Why your fund fees are about to rise 40 per cent

Consider how much you're really paying your manager in this environment of low returns.

Summary: Fund manager fees may seem reasonable at 1-1.5 per cent, but you need to consider what they're really costing you as a percentage of the returns on offer. 

Key take-out: Focus on minimising your fees – it's all the more important in low-return environments. 

Key beneficiaries: General investors. Category: Managed funds. 

It’s a fact that fund managers would rather not talk about: if you’re invested in a big Australian super fund you’re likely to get average performance.

Above a certain size fund managers can only invest in the biggest of stocks.

They need to be able to purchase a large enough stake without pushing the price up, and sell out without inducing a crash. And the need to diversify means their portfolios quickly start to look and perform like the overall index they’re measured against. By definition, your returns will be average because the fund in which you invest is a proxy for the average. There’s one big difference between an average market return in the abstract and receiving it through a managed fund: you pay a fee for it. This uncomfortable truth is one reason for the boom in robo-advice and exchange traded funds. If you’re happy with average returns – and many investors are – then make sure you get them at a low cost.
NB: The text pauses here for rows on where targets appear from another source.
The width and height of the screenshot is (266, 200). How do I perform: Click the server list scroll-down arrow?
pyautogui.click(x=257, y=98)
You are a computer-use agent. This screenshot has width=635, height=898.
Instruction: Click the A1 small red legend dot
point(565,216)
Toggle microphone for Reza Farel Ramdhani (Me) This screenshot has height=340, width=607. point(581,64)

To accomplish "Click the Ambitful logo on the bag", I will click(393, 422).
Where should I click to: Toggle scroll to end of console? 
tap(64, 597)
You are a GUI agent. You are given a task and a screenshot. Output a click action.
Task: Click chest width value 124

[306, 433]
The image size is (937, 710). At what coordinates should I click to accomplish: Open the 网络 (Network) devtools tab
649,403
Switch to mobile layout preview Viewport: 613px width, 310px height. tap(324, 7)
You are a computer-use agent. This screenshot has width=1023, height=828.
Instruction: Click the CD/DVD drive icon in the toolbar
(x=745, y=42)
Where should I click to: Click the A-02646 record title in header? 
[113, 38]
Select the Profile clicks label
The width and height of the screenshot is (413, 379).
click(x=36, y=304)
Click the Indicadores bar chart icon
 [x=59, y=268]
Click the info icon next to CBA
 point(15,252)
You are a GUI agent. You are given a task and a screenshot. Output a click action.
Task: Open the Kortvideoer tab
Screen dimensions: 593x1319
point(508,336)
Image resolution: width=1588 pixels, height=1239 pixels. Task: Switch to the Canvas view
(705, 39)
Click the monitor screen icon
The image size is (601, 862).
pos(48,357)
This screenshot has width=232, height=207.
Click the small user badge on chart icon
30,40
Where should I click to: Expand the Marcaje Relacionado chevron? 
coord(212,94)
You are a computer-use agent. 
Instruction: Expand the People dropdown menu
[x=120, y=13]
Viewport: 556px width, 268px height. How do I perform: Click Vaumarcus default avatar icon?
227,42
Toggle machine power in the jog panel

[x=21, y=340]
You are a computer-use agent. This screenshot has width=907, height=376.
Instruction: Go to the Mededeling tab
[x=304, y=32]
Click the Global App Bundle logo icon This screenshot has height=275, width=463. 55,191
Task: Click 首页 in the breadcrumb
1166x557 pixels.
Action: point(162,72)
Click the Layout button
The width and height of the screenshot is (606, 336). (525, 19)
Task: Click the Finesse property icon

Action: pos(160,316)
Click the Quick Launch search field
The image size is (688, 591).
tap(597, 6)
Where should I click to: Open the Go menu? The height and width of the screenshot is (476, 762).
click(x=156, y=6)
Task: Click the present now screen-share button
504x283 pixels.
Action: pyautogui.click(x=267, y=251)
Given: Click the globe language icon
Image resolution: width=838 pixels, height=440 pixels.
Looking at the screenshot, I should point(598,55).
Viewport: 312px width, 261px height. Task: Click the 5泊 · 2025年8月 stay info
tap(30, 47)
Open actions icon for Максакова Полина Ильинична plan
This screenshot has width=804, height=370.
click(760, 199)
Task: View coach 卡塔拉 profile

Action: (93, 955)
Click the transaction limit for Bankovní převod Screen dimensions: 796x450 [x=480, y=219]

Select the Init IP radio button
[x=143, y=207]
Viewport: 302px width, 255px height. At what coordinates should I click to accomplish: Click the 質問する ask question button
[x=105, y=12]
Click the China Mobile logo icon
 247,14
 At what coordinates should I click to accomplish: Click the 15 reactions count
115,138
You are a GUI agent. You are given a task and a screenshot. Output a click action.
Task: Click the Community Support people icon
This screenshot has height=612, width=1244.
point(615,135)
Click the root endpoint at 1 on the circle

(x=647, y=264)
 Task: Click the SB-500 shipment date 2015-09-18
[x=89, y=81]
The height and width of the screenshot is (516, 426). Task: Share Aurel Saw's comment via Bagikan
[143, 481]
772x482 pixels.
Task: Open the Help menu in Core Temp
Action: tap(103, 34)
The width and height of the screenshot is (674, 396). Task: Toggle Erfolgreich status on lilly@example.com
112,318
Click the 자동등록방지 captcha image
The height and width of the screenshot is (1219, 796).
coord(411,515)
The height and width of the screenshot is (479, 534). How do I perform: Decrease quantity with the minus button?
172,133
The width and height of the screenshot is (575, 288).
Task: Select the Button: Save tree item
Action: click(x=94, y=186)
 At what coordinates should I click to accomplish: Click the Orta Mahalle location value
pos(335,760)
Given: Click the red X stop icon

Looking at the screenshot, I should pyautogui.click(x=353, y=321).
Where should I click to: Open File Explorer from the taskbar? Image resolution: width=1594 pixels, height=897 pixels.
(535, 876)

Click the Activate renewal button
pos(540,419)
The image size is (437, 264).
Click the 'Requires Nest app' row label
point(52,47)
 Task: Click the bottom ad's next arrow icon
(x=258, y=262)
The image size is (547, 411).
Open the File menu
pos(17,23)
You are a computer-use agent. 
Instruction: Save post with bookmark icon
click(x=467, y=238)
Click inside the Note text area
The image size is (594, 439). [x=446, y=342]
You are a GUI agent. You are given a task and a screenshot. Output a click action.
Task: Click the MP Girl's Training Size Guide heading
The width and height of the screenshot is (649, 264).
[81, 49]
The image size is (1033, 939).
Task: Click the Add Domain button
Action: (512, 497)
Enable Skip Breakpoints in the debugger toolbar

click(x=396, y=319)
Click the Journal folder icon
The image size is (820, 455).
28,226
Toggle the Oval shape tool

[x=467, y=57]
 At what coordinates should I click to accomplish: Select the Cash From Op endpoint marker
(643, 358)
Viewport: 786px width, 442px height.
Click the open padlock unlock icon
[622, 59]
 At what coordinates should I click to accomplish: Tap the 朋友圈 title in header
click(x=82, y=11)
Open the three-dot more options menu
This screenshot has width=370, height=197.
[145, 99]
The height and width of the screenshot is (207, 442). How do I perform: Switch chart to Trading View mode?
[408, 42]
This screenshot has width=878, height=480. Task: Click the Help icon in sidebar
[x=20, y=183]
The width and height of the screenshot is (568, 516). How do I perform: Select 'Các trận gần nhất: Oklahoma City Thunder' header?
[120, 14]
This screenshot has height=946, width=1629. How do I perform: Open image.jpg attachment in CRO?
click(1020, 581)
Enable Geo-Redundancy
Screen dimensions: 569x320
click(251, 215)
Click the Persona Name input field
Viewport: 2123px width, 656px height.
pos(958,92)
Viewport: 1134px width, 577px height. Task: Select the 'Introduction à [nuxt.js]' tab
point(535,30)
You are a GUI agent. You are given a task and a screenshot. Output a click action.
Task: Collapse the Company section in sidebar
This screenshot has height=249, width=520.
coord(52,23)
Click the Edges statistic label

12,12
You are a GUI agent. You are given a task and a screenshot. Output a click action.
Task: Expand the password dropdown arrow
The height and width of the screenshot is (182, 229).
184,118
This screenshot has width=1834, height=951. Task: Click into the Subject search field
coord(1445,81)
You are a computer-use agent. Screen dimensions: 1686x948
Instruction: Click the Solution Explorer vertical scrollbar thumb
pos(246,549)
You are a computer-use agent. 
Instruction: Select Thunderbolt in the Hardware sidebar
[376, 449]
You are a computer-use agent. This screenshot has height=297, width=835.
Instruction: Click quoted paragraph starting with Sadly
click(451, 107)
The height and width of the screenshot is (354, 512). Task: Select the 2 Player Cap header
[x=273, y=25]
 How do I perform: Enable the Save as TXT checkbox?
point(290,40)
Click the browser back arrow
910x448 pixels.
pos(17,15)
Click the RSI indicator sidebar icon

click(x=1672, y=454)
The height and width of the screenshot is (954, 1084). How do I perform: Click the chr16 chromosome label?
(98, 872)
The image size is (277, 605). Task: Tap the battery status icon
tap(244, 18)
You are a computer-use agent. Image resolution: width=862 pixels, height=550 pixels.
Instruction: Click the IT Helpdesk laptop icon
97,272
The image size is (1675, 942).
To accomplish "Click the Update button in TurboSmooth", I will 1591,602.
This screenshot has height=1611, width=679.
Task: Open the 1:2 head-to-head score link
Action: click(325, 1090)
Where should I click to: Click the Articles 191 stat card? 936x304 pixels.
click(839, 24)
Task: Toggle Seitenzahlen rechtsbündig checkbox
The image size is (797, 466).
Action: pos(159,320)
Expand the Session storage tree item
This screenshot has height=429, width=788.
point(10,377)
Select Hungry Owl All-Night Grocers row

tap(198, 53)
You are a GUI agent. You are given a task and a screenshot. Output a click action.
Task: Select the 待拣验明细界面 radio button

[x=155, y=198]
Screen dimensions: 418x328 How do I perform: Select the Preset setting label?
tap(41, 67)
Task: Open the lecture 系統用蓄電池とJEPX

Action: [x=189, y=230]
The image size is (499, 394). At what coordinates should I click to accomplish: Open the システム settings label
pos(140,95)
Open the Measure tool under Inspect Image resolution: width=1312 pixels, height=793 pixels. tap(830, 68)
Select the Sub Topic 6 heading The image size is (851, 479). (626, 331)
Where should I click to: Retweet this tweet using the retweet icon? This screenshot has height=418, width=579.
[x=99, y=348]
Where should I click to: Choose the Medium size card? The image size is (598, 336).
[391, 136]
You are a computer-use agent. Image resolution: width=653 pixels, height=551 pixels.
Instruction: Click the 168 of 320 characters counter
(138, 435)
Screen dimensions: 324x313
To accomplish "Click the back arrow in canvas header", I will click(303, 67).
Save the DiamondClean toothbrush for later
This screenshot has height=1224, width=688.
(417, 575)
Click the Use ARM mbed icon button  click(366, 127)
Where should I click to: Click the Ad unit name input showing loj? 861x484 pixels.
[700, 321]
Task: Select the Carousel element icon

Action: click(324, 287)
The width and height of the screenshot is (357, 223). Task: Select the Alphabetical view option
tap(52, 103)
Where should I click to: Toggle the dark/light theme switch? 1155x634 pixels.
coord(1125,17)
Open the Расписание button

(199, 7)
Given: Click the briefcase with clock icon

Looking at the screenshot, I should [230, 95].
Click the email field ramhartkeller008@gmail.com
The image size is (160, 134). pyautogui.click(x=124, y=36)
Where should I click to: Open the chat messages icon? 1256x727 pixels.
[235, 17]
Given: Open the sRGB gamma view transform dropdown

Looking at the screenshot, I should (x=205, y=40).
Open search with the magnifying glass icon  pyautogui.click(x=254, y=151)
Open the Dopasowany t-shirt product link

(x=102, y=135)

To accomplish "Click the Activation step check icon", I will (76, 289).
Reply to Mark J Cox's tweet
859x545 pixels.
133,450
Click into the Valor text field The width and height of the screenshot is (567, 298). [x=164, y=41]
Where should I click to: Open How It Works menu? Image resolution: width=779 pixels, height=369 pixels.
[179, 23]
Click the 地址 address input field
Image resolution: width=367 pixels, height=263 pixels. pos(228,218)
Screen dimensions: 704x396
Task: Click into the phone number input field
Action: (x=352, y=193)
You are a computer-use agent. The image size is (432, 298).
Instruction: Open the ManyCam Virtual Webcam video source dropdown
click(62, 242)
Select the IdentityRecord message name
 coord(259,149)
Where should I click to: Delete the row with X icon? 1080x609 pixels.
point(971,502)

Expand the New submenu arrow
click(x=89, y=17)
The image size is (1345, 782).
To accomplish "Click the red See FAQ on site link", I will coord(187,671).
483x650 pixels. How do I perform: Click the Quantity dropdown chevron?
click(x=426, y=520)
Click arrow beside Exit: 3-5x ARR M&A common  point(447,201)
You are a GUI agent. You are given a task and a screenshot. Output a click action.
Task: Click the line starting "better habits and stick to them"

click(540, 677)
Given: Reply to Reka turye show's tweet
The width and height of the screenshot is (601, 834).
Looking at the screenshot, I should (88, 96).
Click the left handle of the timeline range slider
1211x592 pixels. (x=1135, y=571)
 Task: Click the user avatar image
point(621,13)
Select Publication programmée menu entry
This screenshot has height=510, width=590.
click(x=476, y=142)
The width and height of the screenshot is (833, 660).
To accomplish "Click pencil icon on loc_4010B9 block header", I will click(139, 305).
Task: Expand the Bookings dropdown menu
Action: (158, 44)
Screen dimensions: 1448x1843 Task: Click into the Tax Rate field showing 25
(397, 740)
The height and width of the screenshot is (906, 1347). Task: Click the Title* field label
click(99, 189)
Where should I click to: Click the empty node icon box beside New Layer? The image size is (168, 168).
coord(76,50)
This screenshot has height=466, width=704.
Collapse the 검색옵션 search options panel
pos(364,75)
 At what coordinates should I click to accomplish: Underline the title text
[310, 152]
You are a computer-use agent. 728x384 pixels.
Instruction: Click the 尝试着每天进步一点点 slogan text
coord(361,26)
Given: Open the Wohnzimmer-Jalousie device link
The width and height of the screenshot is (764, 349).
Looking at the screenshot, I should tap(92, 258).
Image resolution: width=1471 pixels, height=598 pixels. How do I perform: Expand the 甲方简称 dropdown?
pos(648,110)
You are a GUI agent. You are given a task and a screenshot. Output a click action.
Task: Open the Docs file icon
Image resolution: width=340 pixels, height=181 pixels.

A fee of, say, 1.5 per cent of assets under management may not sound like much, especially set against historical returns. Fidelity estimates that over the 30 years to December 31 2015, Australian shares returned 10.2 per cent per annum. But that 1.5 per cent fee to capture the average return is 15 per cent of the growth in your investment. 

Sleight of hand 

The industry relies on this numerical sleight of hand to make fees seem smaller than they really are. And this trick is about to become even more costly. It’s a great mistake to think that the future will automatically look like the past and yet that’s what many investors are implicitly assuming. The yield on 10-year Australian bonds is just over 2 per cent. If the market’s best guess about the future risk-free return is 2 per cent, the average annual return for equities will probably be more like 7 per cent than the 10 per cent we’ve experienced over the past few decades. 

What happens to fund management fees in this scenario? If you’re paying a 1.5 per cent fee for a 7 per cent return, then the percentage paid in fees rises from 15 per cent under the old scenario to over 21 per cent (more than a 40 per cent increase). Yes, more than a fifth of your return will be given away for what is likely to be average performance. 

That’s what happens when your expected annual return falls. To vamp things up a little – in the way that funds managers like to dumb them down – your fee as a percentage of the growth delivered has just risen by almost half, for a lower absolute level of performance.

The takeaway? If you’re investing in index funds or funds that behave like them but aren’t labelled as such, you should always try and minimise fees. If you haven’t already done so, the argument to act now is more than twice as powerful. Get compounding to work for you, not your overpriced fund manager.